Regardless, when you call Response.text, you will get the content of the response decoded using that codec. This happens behind the scenes, so that in 99.99% of cases everything will be seamless.

>>> print r.text
...unicode snip...

The final method works well when you have JSON, and that is to use the json method. This method returns a Python object (basically a dict) that contains the JSON from the response, exactly like you’d get if you called json.loads() on the content of the response. This dict can then be immediately interacted with like any other Python dictionary.

>>> print r.json
...dict snip...

Cookies and Headers and Such!

Requests makes it really easy to get at the headers and cookies sent in a Response. The headers are stored in objects that behave almost exactly like Python dictionaries. This means you can print the entire thing, like this:

>>> print r.headers
...dict snip...

Both the headers and cookies support access like Python dictionaries. This means you can do this:

>>> print r.headers['cache-control']
max-age=300, must-revalidate
>>> print r.cookies['_twitter_sess']
...long alphanumeric string here...

You can also send custom headers and cookies by using Python dictionaries. For instance, you can do this:

>>> headers = {'User-Agent': 'not-a-real-browser (like Gecko)'}
>>> cookies = {'Tasty': 'Chocolate_chip_cookies'}
>>> t = requests.get('http://httpbin.org/get', headers=headers, cookies=cookies)

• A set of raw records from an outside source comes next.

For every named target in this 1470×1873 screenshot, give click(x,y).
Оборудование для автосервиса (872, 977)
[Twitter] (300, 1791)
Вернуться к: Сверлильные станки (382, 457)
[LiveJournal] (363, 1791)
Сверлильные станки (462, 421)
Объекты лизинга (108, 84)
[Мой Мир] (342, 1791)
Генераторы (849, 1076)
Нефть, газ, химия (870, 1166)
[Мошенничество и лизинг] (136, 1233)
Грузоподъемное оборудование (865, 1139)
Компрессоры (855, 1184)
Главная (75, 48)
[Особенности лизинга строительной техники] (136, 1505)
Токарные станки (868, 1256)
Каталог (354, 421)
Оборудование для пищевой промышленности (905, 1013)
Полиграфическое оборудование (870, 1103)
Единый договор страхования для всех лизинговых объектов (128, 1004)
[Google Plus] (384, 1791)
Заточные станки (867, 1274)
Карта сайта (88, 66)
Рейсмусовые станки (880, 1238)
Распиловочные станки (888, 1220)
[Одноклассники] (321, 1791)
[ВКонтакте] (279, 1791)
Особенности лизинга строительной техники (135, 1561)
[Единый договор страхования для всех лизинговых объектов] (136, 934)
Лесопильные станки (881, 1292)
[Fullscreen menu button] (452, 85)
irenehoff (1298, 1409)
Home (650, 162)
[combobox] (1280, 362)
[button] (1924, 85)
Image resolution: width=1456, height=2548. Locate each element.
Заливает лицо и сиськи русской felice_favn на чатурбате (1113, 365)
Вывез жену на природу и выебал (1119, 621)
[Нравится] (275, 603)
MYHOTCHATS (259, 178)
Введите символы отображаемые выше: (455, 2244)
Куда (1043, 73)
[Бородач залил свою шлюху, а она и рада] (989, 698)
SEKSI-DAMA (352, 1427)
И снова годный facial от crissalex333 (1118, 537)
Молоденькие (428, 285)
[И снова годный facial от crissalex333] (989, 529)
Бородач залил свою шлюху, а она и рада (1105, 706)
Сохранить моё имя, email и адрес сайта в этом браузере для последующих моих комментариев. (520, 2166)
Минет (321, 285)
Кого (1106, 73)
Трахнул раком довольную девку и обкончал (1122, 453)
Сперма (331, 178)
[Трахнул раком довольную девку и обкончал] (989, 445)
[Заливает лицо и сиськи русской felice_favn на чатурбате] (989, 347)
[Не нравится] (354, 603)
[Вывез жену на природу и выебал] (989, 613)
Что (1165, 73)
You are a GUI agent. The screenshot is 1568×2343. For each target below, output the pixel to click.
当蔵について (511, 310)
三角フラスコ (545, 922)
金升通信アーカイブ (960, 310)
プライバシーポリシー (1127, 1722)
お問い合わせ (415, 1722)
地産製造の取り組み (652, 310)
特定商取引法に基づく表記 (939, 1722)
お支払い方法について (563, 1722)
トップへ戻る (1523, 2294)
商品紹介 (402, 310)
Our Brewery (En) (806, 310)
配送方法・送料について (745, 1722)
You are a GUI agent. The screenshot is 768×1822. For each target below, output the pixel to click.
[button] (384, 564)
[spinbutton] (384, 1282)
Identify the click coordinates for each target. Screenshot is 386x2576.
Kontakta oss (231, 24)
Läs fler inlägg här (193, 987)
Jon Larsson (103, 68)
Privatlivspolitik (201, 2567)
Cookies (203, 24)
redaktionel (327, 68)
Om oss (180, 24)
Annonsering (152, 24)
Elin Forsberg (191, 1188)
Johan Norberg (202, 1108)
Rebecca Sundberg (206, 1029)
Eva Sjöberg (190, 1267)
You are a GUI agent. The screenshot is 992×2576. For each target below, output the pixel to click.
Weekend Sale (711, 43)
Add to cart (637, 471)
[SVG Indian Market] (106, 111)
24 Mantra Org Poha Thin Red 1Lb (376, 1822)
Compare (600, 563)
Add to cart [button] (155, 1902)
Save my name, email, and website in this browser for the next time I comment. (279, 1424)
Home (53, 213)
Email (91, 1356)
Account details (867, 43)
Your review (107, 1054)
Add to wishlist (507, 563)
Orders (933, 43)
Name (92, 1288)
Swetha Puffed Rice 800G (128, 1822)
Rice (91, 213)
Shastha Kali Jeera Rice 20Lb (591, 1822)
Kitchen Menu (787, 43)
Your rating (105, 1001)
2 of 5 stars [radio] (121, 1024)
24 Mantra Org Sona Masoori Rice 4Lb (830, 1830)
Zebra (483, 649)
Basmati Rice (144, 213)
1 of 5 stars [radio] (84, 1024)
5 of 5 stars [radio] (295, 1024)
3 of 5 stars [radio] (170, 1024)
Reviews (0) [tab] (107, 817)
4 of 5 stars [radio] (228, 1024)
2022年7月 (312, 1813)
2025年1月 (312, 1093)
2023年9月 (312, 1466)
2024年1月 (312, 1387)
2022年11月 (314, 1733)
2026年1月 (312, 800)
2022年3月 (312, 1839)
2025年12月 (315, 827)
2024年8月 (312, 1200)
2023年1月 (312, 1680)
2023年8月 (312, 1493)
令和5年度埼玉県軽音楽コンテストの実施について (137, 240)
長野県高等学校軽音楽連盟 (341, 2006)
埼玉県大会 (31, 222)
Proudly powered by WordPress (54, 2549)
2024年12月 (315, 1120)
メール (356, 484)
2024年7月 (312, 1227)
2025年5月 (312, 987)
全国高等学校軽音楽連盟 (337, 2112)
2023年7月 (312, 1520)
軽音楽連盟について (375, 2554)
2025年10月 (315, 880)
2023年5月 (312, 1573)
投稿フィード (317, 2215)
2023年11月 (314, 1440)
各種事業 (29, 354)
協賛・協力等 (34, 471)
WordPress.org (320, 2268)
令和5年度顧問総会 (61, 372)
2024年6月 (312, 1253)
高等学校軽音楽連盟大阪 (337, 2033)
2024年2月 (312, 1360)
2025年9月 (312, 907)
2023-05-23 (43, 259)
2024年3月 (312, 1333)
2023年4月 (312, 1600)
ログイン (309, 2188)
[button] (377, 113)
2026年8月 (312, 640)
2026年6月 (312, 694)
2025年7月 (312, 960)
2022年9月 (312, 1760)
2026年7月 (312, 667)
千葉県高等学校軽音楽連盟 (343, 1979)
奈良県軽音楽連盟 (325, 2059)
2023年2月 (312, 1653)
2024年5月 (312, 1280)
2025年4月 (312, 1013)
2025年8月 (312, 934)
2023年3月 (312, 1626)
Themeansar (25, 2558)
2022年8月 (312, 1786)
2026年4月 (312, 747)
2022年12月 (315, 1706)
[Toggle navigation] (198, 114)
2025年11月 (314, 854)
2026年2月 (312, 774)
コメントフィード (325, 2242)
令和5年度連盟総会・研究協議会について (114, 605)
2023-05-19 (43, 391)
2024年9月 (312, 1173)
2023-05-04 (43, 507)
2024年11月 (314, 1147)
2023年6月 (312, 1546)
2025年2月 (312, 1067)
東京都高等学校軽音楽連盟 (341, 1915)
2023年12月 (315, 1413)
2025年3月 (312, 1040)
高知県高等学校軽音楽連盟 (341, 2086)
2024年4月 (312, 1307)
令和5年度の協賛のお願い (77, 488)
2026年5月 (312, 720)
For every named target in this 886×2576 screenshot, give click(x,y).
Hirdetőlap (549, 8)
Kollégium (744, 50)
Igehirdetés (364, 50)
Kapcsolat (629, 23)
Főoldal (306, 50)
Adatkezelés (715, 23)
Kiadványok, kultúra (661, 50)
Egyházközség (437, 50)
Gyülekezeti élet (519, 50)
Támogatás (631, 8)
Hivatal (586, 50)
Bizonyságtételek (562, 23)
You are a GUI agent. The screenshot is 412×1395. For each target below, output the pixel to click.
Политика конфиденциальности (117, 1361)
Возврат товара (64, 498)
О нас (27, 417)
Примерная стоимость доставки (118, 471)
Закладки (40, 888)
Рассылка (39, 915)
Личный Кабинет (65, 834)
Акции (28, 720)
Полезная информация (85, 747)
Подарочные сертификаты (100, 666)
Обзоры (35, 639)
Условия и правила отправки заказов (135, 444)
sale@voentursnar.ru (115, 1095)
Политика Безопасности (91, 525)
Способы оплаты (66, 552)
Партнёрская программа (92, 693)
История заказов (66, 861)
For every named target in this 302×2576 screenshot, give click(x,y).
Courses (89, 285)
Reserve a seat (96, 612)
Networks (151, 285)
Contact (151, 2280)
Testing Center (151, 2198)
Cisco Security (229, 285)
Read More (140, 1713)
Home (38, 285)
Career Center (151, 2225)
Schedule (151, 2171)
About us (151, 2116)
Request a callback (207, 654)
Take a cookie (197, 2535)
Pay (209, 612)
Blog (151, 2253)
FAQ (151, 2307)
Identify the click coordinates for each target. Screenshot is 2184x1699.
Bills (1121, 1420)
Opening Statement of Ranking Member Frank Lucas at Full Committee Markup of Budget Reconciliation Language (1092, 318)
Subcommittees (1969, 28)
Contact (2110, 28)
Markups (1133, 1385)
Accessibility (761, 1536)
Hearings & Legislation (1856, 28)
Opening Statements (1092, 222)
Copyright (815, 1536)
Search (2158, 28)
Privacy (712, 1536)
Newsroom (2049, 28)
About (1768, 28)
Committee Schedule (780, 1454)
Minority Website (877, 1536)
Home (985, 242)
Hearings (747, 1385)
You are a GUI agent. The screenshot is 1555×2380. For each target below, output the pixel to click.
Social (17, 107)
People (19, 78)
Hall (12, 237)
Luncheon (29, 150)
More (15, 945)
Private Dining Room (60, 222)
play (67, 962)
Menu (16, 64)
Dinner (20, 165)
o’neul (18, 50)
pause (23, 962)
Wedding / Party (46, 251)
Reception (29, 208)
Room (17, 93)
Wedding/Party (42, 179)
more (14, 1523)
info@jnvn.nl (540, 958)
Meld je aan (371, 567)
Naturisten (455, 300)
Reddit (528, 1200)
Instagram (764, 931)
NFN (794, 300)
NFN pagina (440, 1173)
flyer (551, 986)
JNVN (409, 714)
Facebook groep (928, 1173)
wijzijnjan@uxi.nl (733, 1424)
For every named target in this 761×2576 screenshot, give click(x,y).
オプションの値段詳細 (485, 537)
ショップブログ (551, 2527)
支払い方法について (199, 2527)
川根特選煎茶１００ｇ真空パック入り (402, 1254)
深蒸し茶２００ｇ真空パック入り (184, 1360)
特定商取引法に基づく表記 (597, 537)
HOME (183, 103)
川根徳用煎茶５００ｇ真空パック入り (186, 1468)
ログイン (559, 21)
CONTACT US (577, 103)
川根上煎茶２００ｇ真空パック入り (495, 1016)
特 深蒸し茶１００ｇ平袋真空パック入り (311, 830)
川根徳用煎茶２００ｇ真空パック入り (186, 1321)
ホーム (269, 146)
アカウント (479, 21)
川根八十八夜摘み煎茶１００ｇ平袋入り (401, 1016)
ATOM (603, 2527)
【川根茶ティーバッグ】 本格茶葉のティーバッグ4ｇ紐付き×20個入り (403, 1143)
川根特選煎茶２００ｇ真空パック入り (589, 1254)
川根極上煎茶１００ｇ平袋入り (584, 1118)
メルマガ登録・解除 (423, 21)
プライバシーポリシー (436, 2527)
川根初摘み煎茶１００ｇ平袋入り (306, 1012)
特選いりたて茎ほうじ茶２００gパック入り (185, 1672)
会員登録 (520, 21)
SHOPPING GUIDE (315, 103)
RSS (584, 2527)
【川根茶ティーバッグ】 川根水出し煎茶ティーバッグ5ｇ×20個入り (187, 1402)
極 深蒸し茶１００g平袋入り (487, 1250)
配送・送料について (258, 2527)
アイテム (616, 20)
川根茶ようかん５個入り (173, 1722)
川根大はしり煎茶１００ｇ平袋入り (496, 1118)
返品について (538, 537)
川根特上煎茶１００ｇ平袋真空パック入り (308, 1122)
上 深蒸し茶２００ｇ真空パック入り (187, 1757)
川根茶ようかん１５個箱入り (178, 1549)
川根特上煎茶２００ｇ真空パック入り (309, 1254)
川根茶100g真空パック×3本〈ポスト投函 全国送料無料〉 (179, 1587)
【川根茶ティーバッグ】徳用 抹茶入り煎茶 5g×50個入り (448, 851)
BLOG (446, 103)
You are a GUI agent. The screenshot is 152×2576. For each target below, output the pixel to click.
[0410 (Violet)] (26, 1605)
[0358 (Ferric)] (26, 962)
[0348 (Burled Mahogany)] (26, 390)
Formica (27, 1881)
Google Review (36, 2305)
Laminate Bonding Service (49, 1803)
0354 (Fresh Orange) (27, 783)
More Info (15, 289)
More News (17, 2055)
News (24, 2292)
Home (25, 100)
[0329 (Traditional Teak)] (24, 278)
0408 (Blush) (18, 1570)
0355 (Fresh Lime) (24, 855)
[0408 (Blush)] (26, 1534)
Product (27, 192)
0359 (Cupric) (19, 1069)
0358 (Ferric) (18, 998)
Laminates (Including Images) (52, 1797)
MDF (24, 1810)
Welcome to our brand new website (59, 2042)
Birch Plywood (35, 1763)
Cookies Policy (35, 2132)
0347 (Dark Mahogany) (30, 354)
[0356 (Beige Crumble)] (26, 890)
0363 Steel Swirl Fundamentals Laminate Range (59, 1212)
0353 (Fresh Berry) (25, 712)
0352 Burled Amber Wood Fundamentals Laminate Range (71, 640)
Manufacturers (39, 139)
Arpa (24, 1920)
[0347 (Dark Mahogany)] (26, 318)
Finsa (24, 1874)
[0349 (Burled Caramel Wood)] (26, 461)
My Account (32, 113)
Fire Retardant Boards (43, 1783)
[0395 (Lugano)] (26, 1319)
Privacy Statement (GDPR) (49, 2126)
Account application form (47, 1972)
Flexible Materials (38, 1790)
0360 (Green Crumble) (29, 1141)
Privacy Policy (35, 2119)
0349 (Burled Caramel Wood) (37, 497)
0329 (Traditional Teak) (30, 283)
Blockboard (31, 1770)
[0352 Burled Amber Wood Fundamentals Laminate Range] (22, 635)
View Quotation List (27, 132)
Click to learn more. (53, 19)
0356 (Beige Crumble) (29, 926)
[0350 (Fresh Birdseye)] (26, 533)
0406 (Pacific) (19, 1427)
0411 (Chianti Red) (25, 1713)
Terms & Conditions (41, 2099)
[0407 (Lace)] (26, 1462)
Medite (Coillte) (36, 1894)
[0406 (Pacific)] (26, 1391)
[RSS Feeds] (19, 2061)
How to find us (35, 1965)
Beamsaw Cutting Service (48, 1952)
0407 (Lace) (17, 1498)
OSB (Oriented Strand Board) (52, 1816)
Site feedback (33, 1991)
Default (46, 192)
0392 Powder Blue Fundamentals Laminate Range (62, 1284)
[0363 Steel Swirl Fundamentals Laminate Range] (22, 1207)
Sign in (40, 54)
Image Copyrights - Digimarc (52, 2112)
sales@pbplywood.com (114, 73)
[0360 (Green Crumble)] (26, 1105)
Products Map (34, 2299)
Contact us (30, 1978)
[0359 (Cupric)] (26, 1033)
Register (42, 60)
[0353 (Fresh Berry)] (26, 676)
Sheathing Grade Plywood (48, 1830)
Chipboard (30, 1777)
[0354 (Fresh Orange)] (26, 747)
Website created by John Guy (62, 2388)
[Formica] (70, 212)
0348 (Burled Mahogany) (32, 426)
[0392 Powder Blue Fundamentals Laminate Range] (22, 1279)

Of course, cookies aren’t really of much use when you only send them on one request. The whole point is that cookies enable you to maintain state, and Requests’ API appears to be stateless. Obviously, Requests makes it easy to maintain state.

State in Requests

To maintain state, Requests provides you with the Session class. Once you create an instance of the class, you can make all of you requests using methods on the Session instance. This looks like this:

>>> s = requests.Session()
>>> s.get('http://www.google.com/')
>>> s.close()

There are two main reasons to use sessions. The first is to maintain state over a series of connections. If you make subsequent GETs or POSTs or what-have-you, Requests will continue to pass the cookies around, which is exactly what you want to have happen.

The next reason is that the Session class allows you to set some parameters that will be used for all subsequent requests. This includes headers and cookies, as well as some of the other options I won’t be going into this time around.

As you can see in the code example above, sessions need to be instantiated and cleaned up. It’s good form, then, to use sessions as context managers, like so:

>>> with requests.Session(headers=headers) as s:
...    s.get('http://www.google.com/')
...    s.get('http://www.example.com/')
>>> do_some_other_stuff()

This saves you having to call Session.close() on your session, and ensures that you don’t leak sockets. It’s also very Pythonic, and that’s always a good thing.

Query Parameters

A common feature of web APIs and URLs in general is the use of query parameters. These are the portions of the URL that follow the leading ‘?’ character. Requests makes it easy to add these into the URL without having to form it correctly yourself:

>>> params = {'hi': 'there'}
>>> r = requests.get('http://httpbin.org/get', params=params}
>>> print r.url

These parameters are placed into the URL and correctly encoded. Passing parameters in this way ensures that there will not be difficulties passing them to APIs upstream.

So much more!

This was the most brief look at the features available in Requests. There are so many other features: proxies, automatic HTTP authentication, automatic redirect handlers, multipart file upload, SSL certificate verification and more. If I can find a good example, I’ll walk through some of the more advanced features of the library in the future.

In the meantime, I thoroughly suggest that if you have any need to programmatically access web services, whether an API or in some web-scraping, you try out Python’s Requests library. It’s truly an exemplar in the world of programming libraries.